(DATA PROVIDED)
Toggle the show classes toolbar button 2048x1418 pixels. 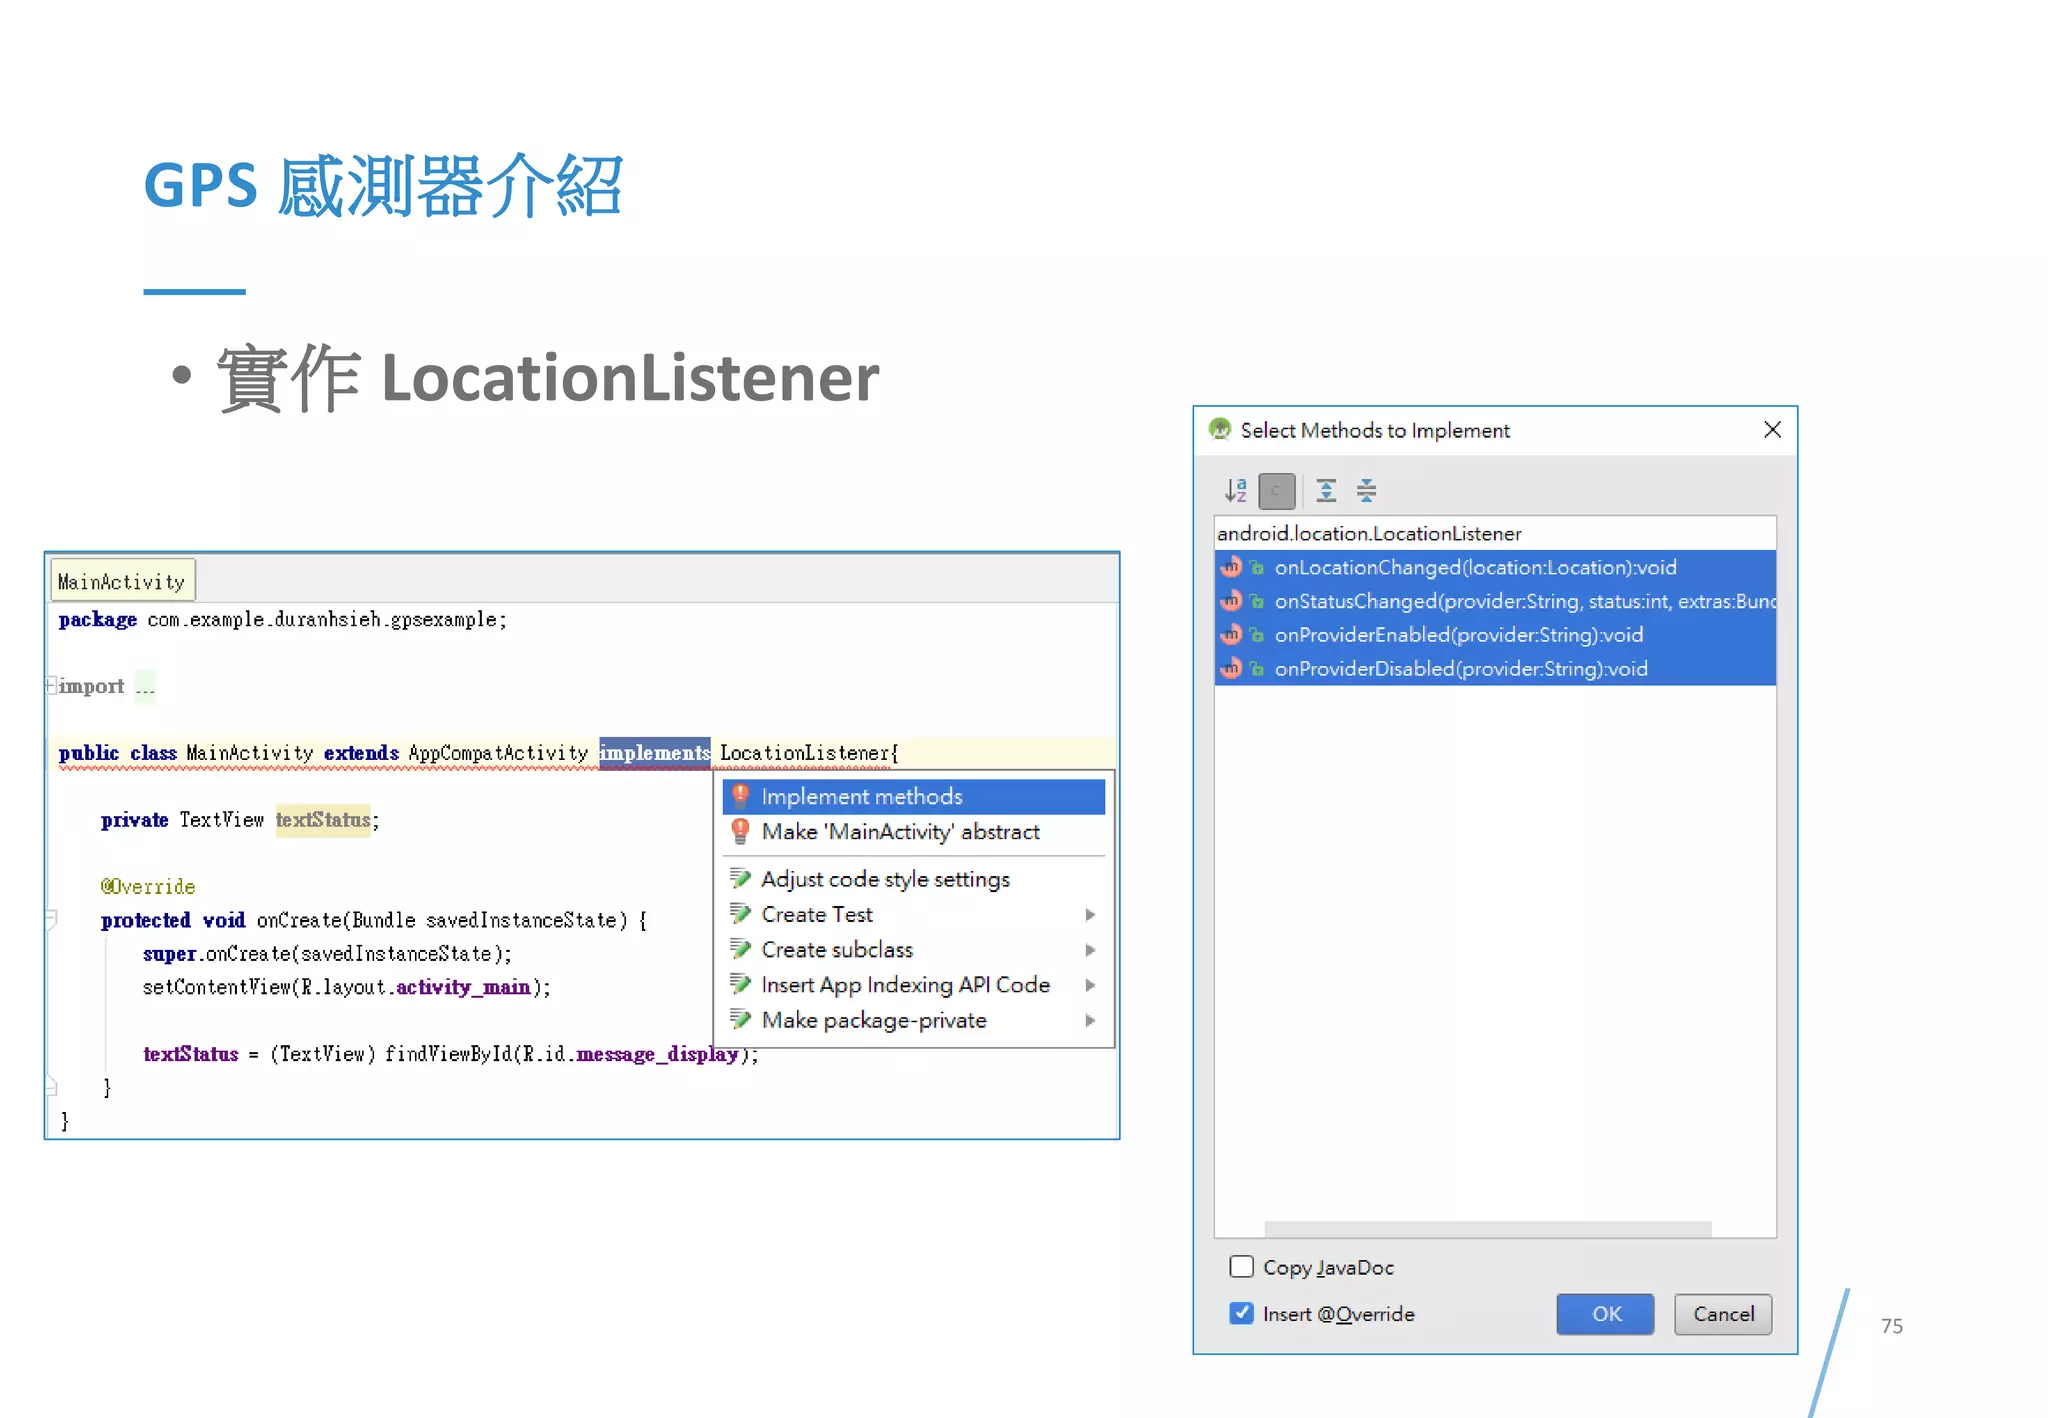(1276, 490)
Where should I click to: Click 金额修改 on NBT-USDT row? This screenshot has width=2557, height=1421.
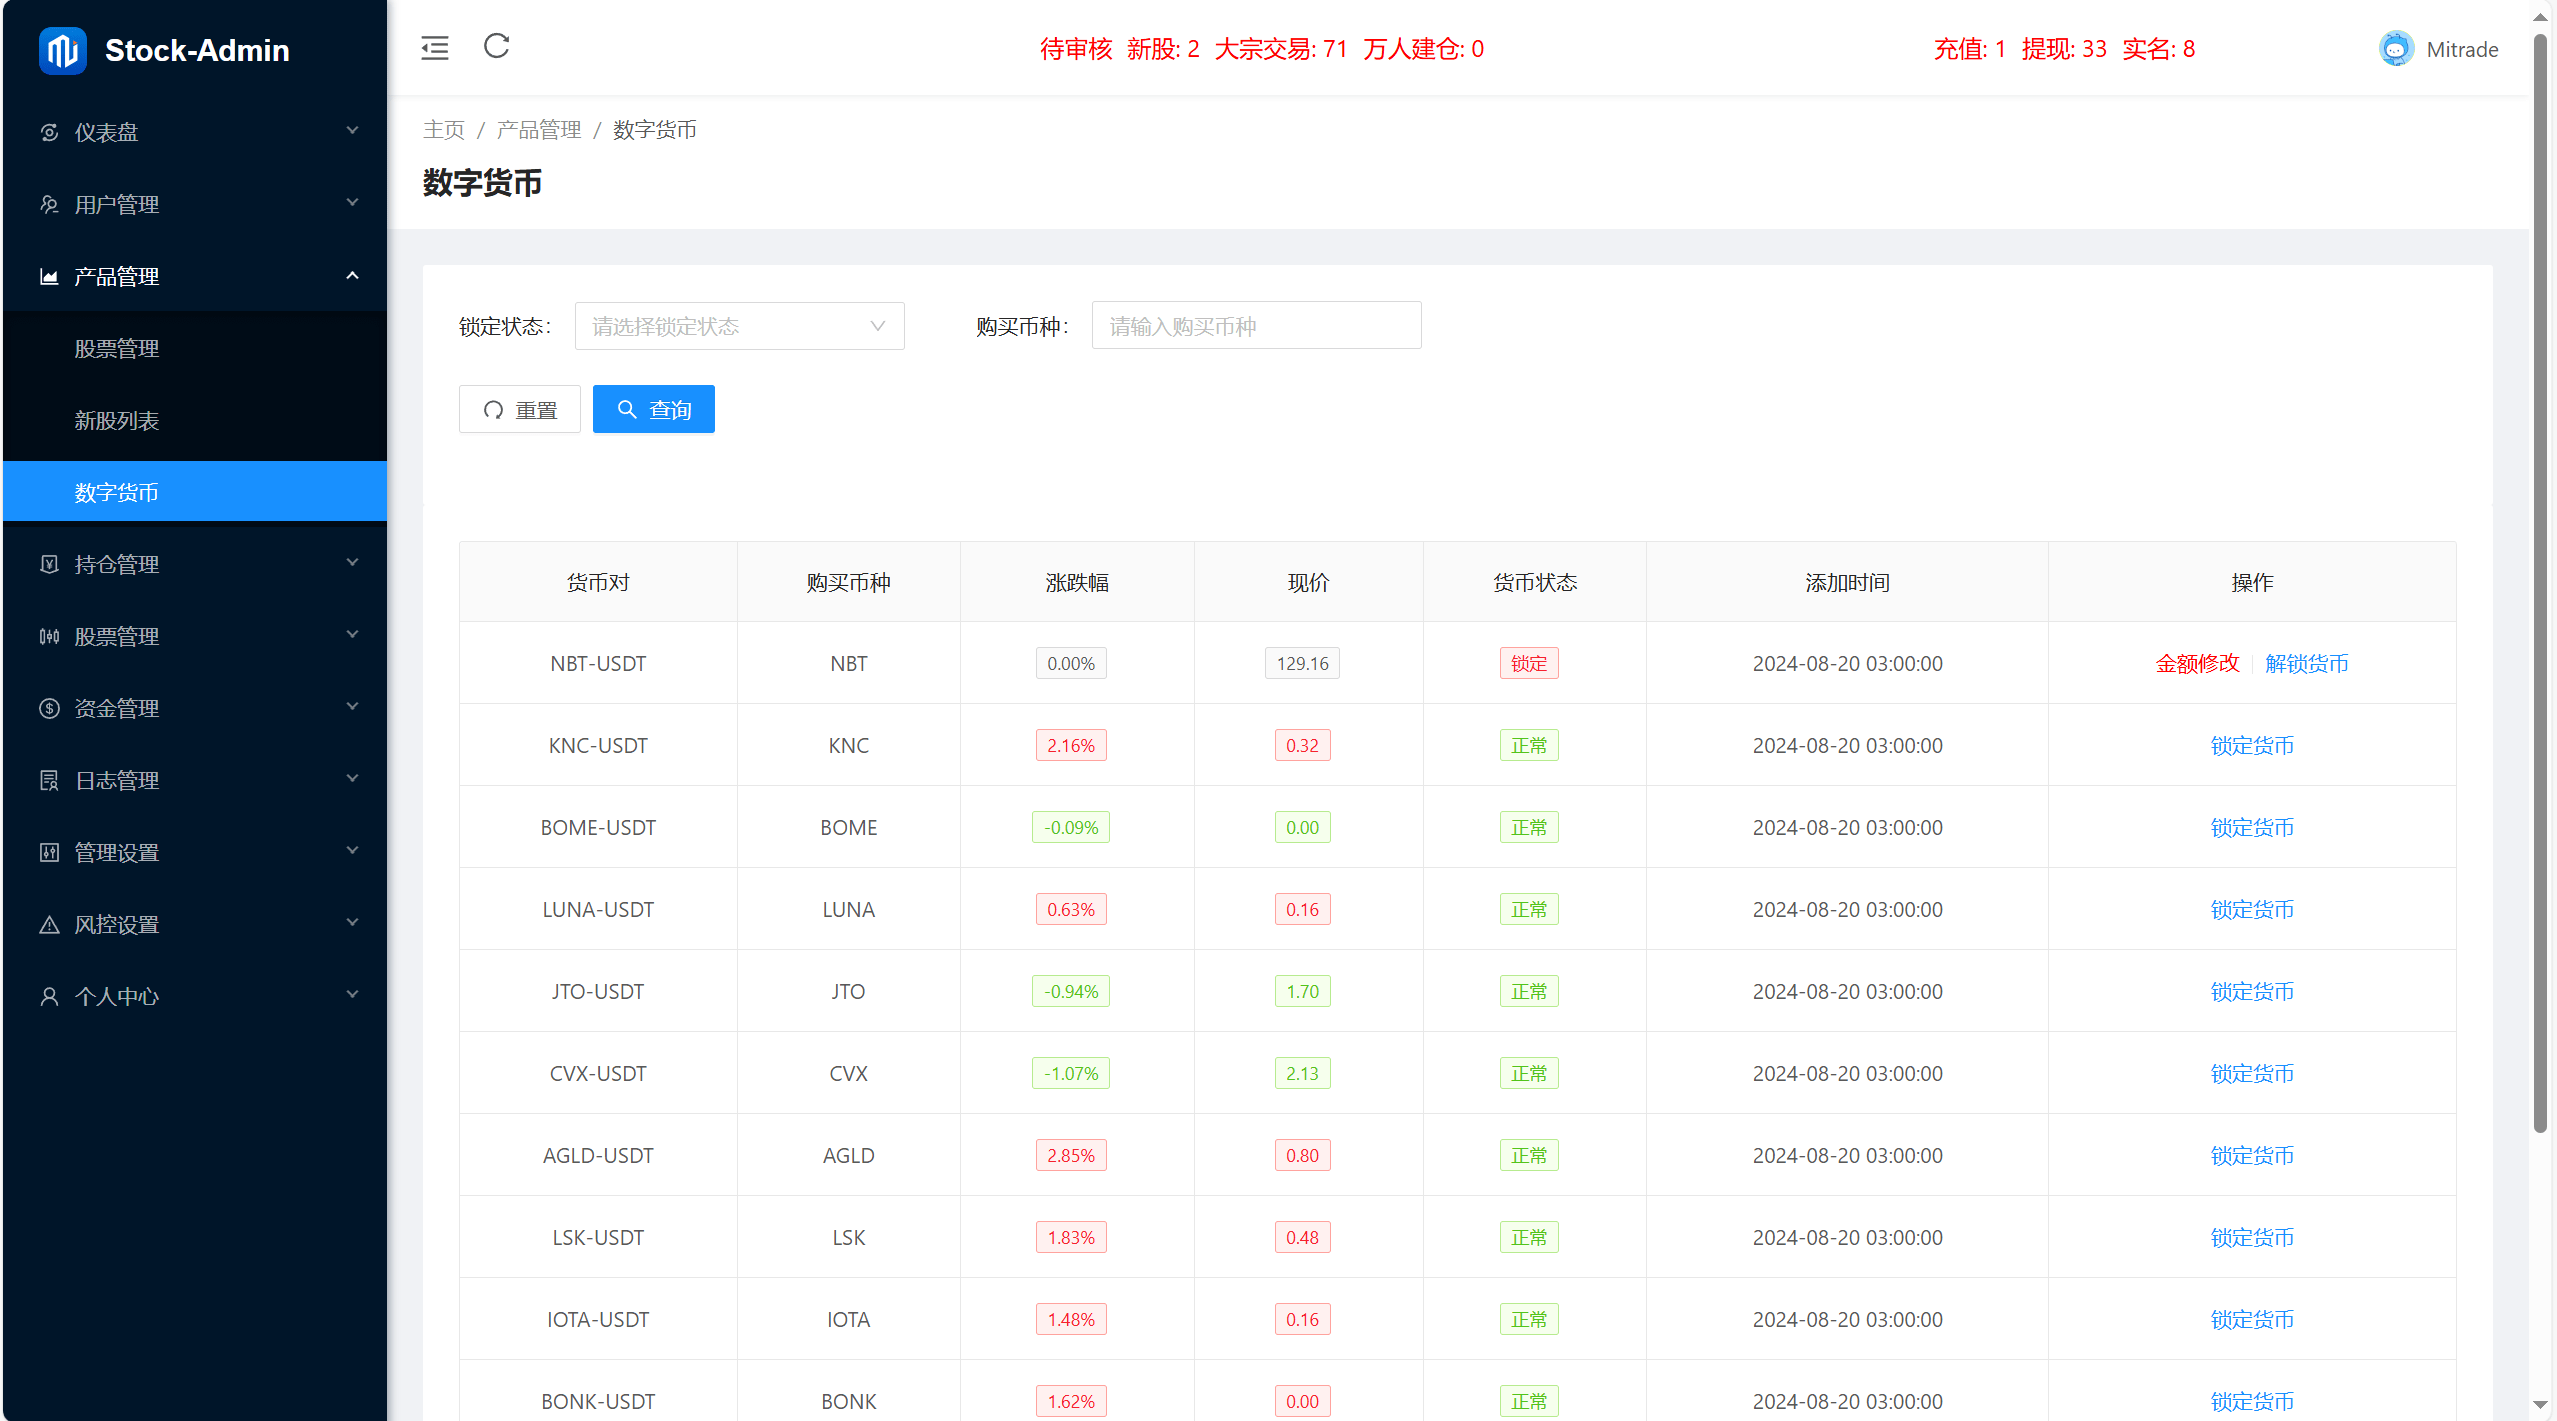(2196, 663)
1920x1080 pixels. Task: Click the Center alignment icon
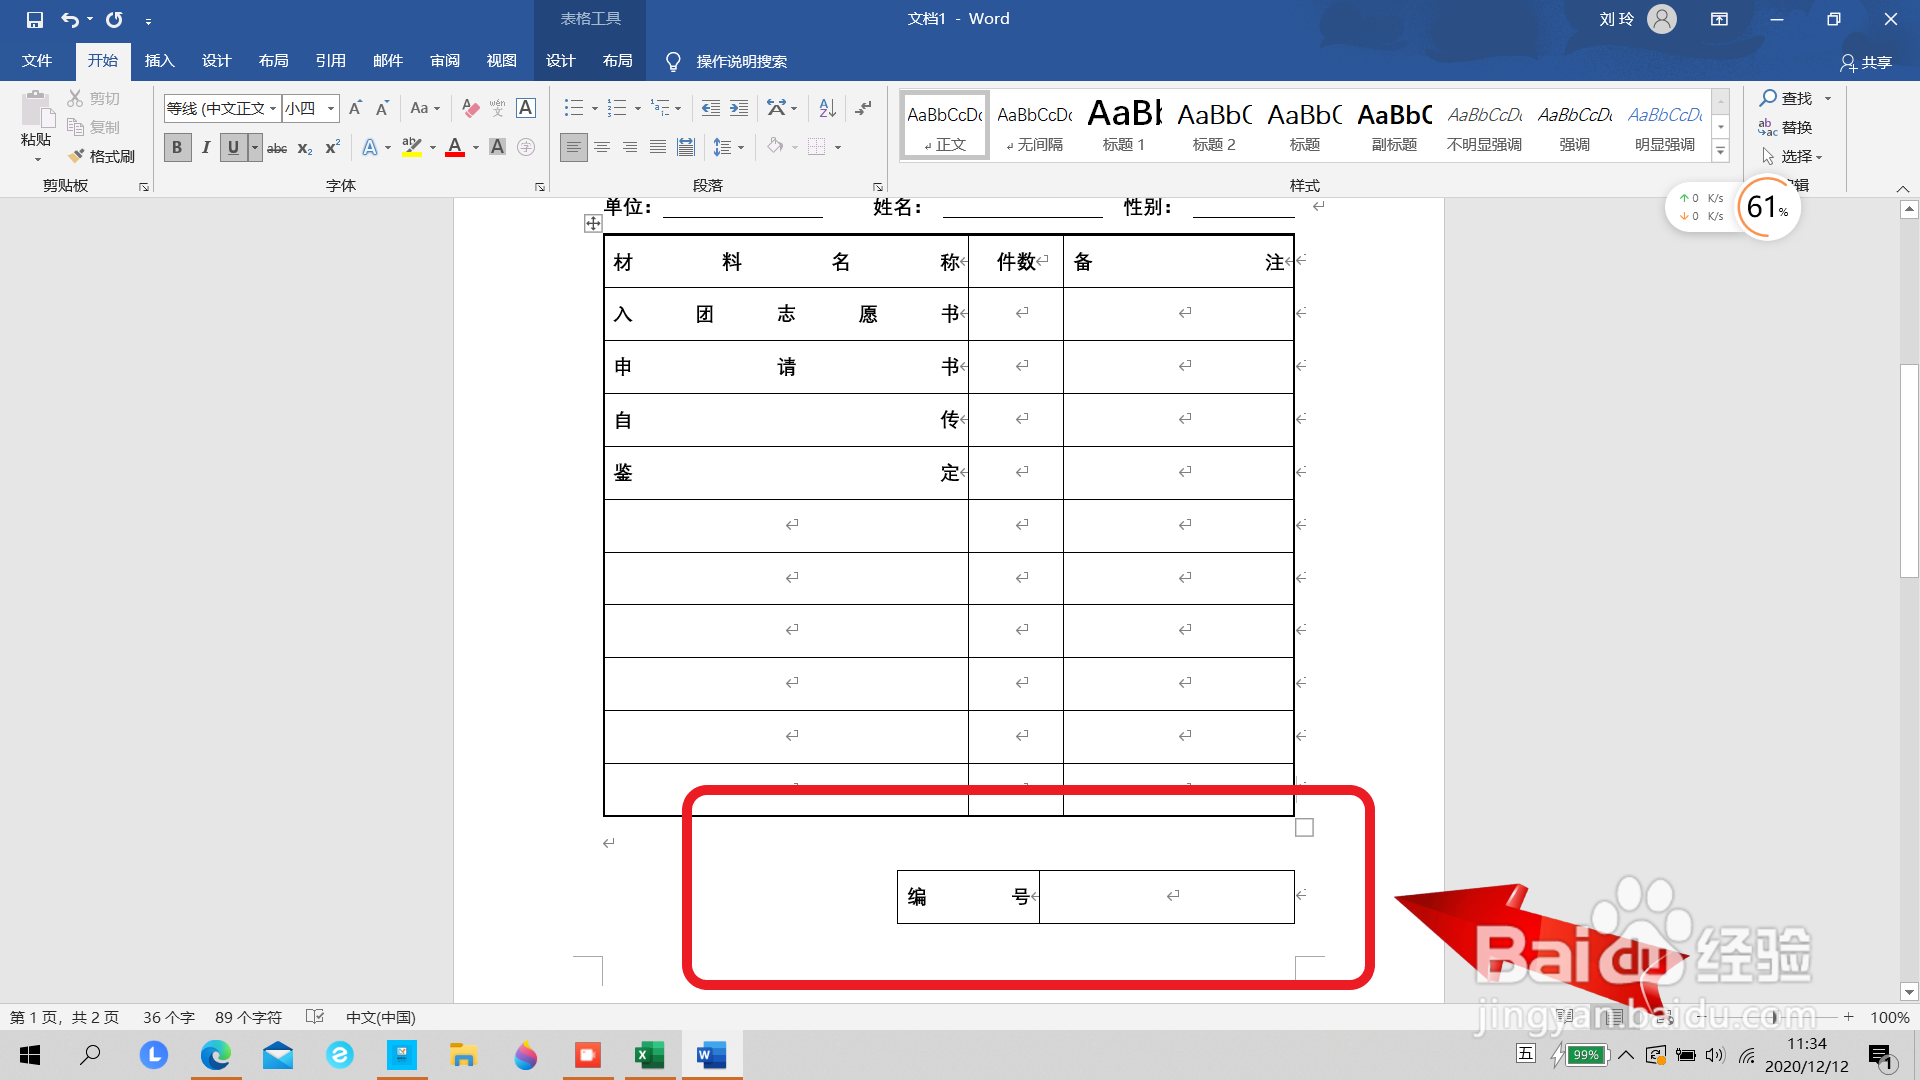602,148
(End DATA PROVIDED)
PROBLEM TO WORK ON
Restate word for word the lines from the line with "Where should I" to the last line of the records above, inclusive, and omit every picture.

SOLUTION FOR THIS PROBLEM
Where should I click to: Click 金额修改 on NBT-USDT row? This screenshot has width=2557, height=1421.
(2196, 663)
1920x1080 pixels. Task: Click the Center alignment icon
602,148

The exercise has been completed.